11 villages make up the Valle del Jerte region, where it is tradition to celebrate the Cherry Blossom Festival with the arrival of spring in the valley. An area known for its local cherry that, during this time, pays homage to the customs of the region, in which its more than a million cherry trees in bloom become a tourist attraction to such a point that it was proclaimed a Festival of National Interest for Tourism. The stage that precedes the festival is known as the valley's awakening, while the last phase is the rain of petals. For almost a whole month, activities which are strongly linked to the Valle del Jerte's gastronomy and popular culture take place, such as arts and crafts markets, and routes and visits to traditional farmhouses, which have borne witness to the history of these villages.
Corpus Christi, San Vicente de Alcántara (Badajoz)
During the second or third Sunday of June, the streets of this town are decorated with colourful carpets, which the Corpus Christi procession goes through, undoing them as it passes along.
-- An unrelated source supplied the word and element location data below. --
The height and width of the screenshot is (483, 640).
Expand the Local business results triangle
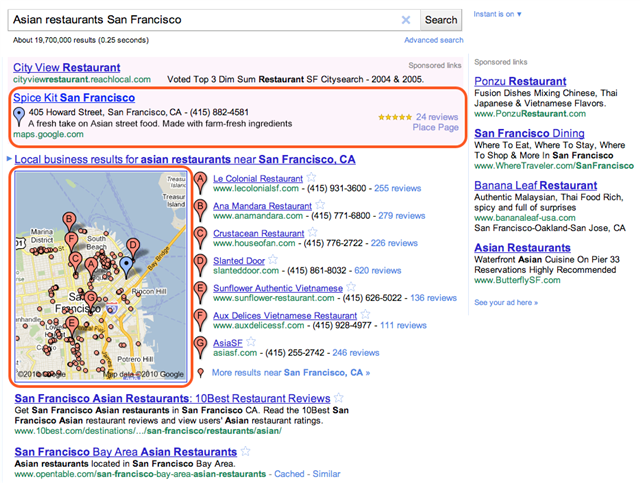(x=10, y=159)
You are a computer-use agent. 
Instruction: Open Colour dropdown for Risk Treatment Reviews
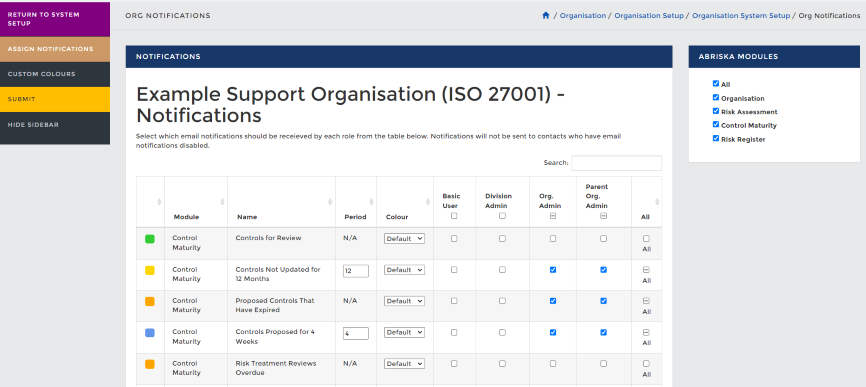pyautogui.click(x=404, y=364)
The carpets are made of painted cork sawdust, as San Vicente de Alcántara is an important producer of this material.If you arrive a few hours before the procession, you’ll be able to see how the village locals put the final touches to the carpets, continuing this lovely creative tradition involving floral motifs and drawings with coloured sawdust. It’s worth getting up early to see them before they disappear!
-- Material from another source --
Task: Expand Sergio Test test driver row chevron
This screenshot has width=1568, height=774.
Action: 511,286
The Encamisá or carrera of San Antón (San Antón run), Navalvillar de Pela (Badajoz)
Folk memory tells that, during the advance of the Arab army through the peninsula in the Middle Ages, its soldiers tried to conquer the Extremaduran town of Navalvillar de Pela. The locals, who were aware of their inferior numbers, devised a strategy to intimidate the assailants: they lit bonfires, ran through the streets at high speed with their horses, and were dressed in pointed hats, all while the banging of drums and war cries went on.This resulted in the Arab army retreating, believing nothing could be done when facing the fierce locals. The town dedicated the victory to its patron saint San Antón. From then onwards, on the night of 16 January, the San Antón run has been organised through the streets of the town, with costumes similar to those worn by the locals in the Middle Ages; with the beating of the drums and bonfires as a perfect backdrop. In addition, during the celebration, there are stalls offering buñuelos (fried dough fritters) and the local pitarra wine.
Although you can do the Route of Emperor Charles V at any time of the year, it takes on a special importance the first weekend of February. On those dates, walkers commemorate the journey that Emperor Charles V undertook in 1557, from the Castillo de los Condes de Oropesa (Castle of the Counts of Oropesa) in Jarandilla de la Vera, to his arrival at the Monastery of Yuste in Cuacos de Yuste, where he decided to stay until his death. .The route is 10 kilometres long, along which people taking part will be offered typical dishes from the area such as migas extremeñas, La Vera pimentón, chorizo, Extremaduran huesillos (traditional dessert from Extremadura)... In addition, in the towns the route passes through, craft markets, theatrical performances set in medieval times and popular dances are scheduled. A route full of nature, history and folklore!